Working out the Islamic Banking Knots
|Jun 5, 2009|
The latest initiative of the Islamic Development Bank (IDB), working jointly with the Asian Development Bank (ADB), to set up Asia’s first major multi-country Islamic infrastructure support fund is a good step forward. But in Indonesia and other Asian countries there are obstacles. Lack of access to finance is not the main problem. Projects are frequently blocked by lack of project preparation capacity, poor regulatory frameworks, lack of functioning deal-structuring models, bureaucracy and corruption.
The new Asian Islamic infrastructure fund will start at US$500 million, and then attract more funds, contributing sharia-compliant equity investments to projects in 12 Asian countries (Afghanistan, Azerbaijan, Bangladesh, Indonesia, Kazakhstan, Kyrgyz Republic, Malaysia, Maldives, Pakistan, Tajikistan, Turkmenistan and Uzbekistan).
There are several reasons why the initiative is welcome and timely.
First, the Organization of Islamic Conference (OIC) and the World Islamic Economic Forum (WIEF) have encouraged such initiatives, promoting South-South investment and trade, especially between Muslim countries and member states of OIC.
Second, with the Western banking and financial crisis and global liquidity shortage, this IDB-ADB strategic partnership opens access to Gulf and Islamic liquidity, whilst open to other contributions.
Third, Islamic banking and finance cannot take off in countries like Indonesia, in high population and high poverty Muslim countries, unless the range of banking and financial instruments deployed are diversified to facilitate volume, including bonds and targeting consumer lending, SMEs, private companies and infrastructure.
Robert van Zwieten, the director of ADB’s capital markets and financial sectors division commented that “In Indonesia, only 39 percent of urban dwellers have access to piped water, only 9.5 percent of roads in Afghanistan are paved and only 42 percent of Bangladesh’s population has access to electricity. “
But there are major obstacles to infrastructure projects. Although Malaysia has far better infrastructure and Islamic banking than most of the 12 target countries, the problems in Indonesia, despite its relative economic success, may be similar to some of the 12 target countries.

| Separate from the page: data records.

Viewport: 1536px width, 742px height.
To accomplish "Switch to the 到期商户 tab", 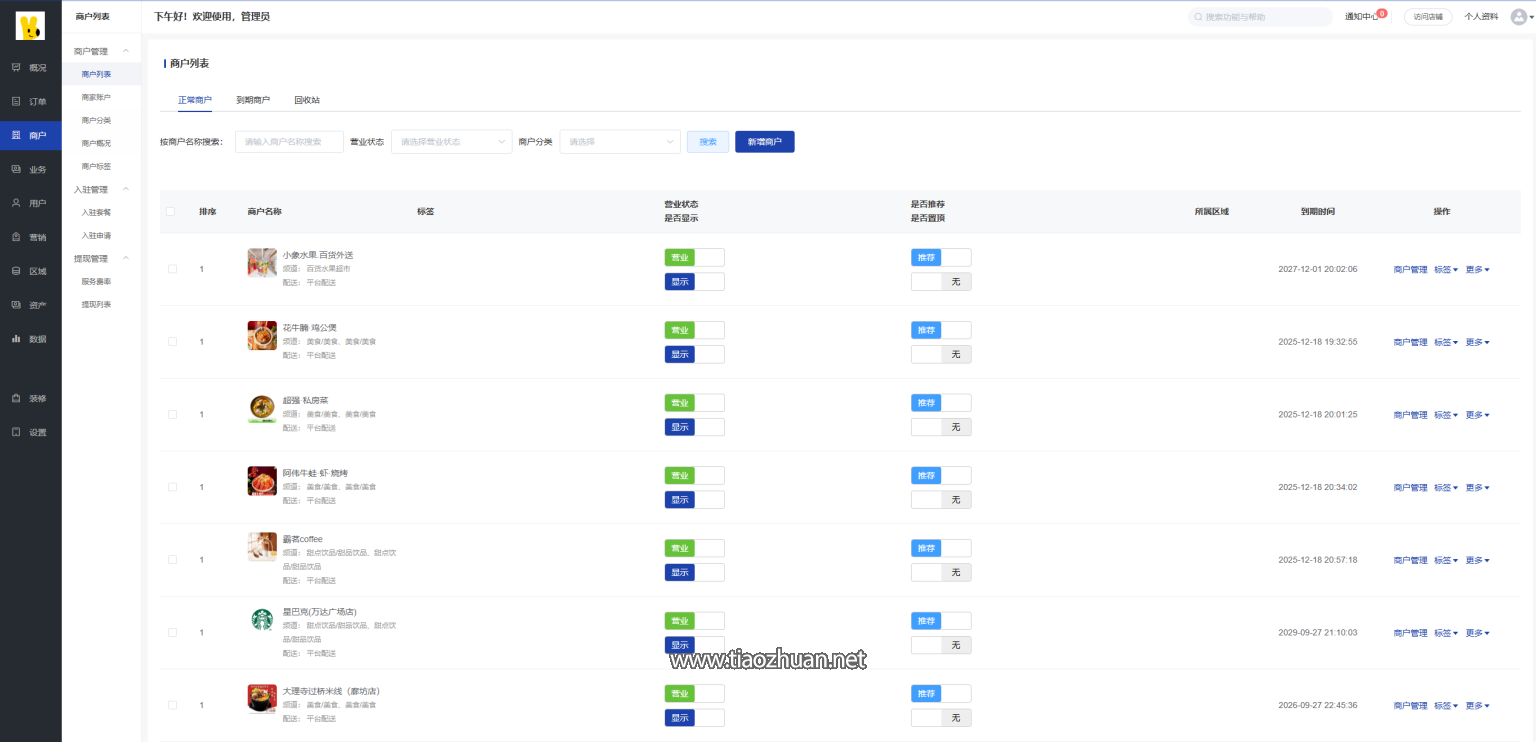I will click(253, 100).
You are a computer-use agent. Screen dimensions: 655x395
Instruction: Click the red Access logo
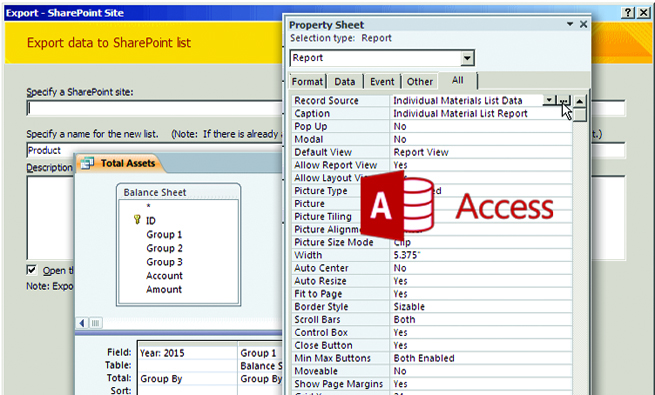tap(396, 206)
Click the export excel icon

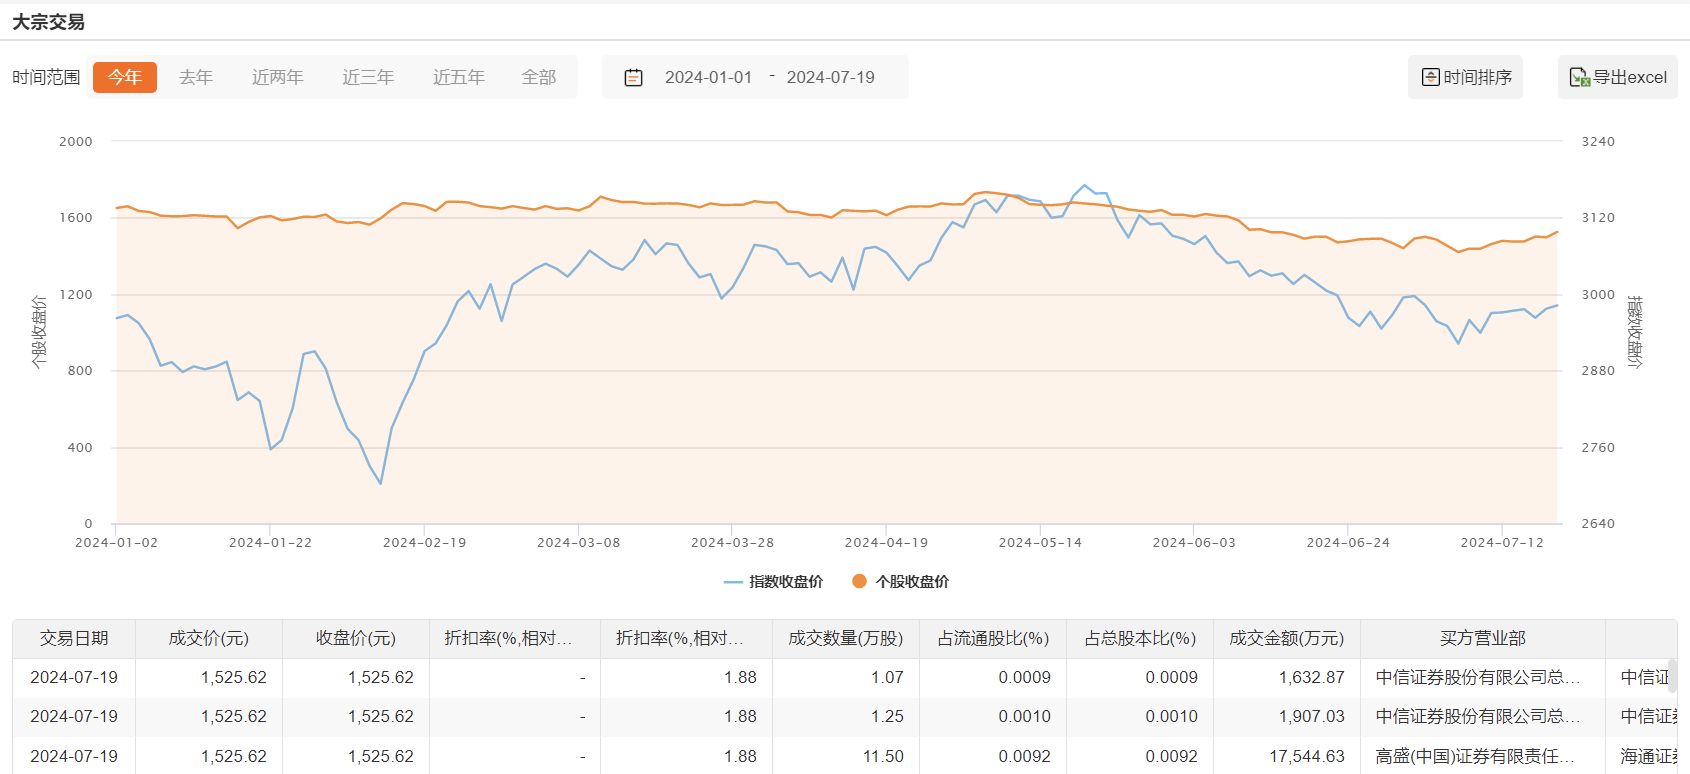[1579, 77]
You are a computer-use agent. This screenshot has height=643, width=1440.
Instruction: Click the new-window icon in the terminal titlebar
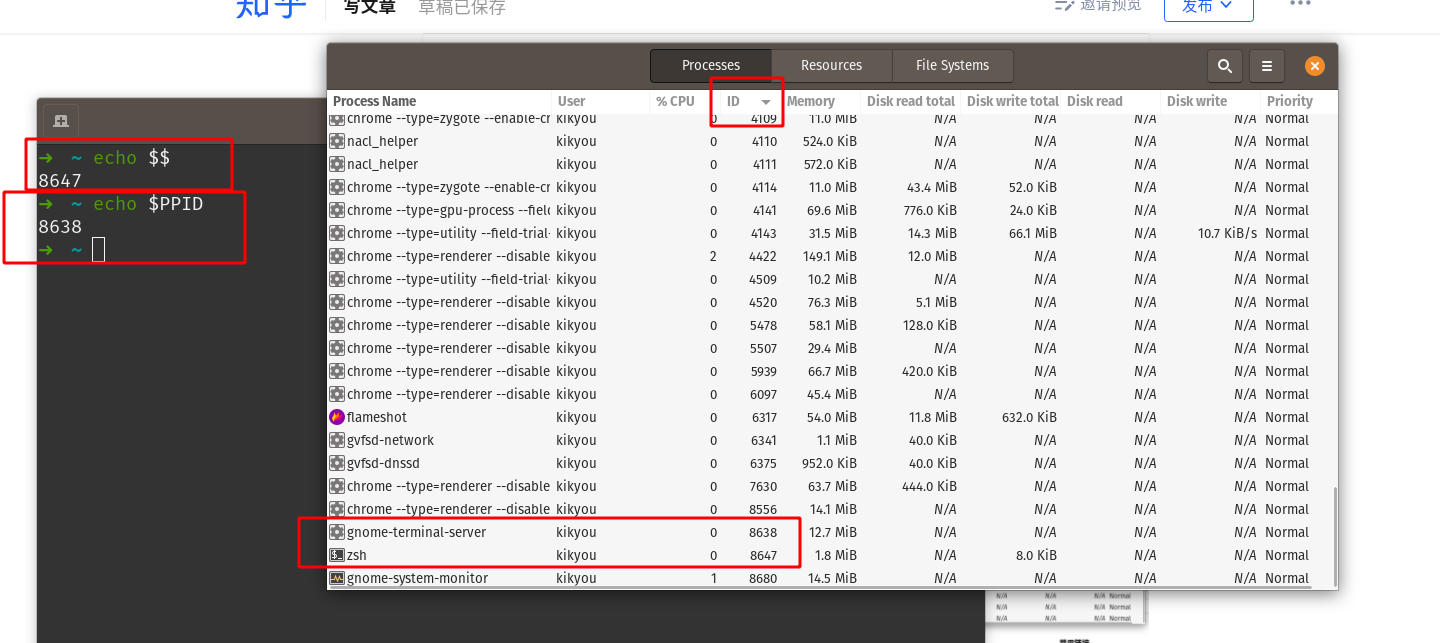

It comes down to three basic issues: lack of capacity in project preparation; lack of functional deal-structuring arrangements to help make projects viable and manageable backed by adapted regulatory frameworks; and problems of bureaucracy and corruption, especially affecting public-private partnerships.
In Indonesia previous government backed Infrastructure Investment Summits prioritizing public-private partnership projects were not very successful, with investors unimpressed by poor project preparation. Now ADB, Australia, Germany and others have worked with government upgrading project preparation capacity. But Indonesia still lacks pre-feasibility and feasibility study support to help launch and fast-track priority infrastructure projects.
The problem is also how to modernize deal structuring and joint venture design, and adapt regulatory frameworks to share risks and make projects bankable. Despite improvements to Power Purchase Agreements (PPAs), implementation of Independent Power Producer (IPP) models has been slow and extension to Small Power Projects (SPPs) under 10 megawatts of electrical output often impossible. The water sector is in a much worse position. There are almost no water projects without restructuring bankrupt and badly-managed host water authorities.
European Union studies previously warned investors to avoid public-private partnership projects where state companies can propose joint ventures but control revenue streams. Corruption and anti-corruption campaigns have slowed projects, leaving development funds stuck in bonds and banks, alongside undisbursed budget and stimulus funds. An IDB-ADB task force is needed to shift this money to projects, using the new fund as a lever.
So the joint IDB-ADB initiative is really welcome. But the devil is going to be in the details. Despite 4.5 percent growth and economic successes, the big challenge for the next Indonesian government, probably to be led again by President Susilo Bambang Yudhoyono after elections on July 8th, will be reform of public administration. Across Asia the clock is ticking to get infrastructure projects moving and overcome bureaucratic obstacles.
A famous Gilbert and Sullivan comic opera included the chorus “A policeman´s lot is not a happy one”. Asia needs happy bankers, pushing their money out to infrastructure projects to help the people, instead of it being stuck in the bank, in case somebody steals it.
Terry Lacey is a development economist who writes from Jakarta on modernization in the Muslim world, investment and trade relations with the EU and Islamic banking.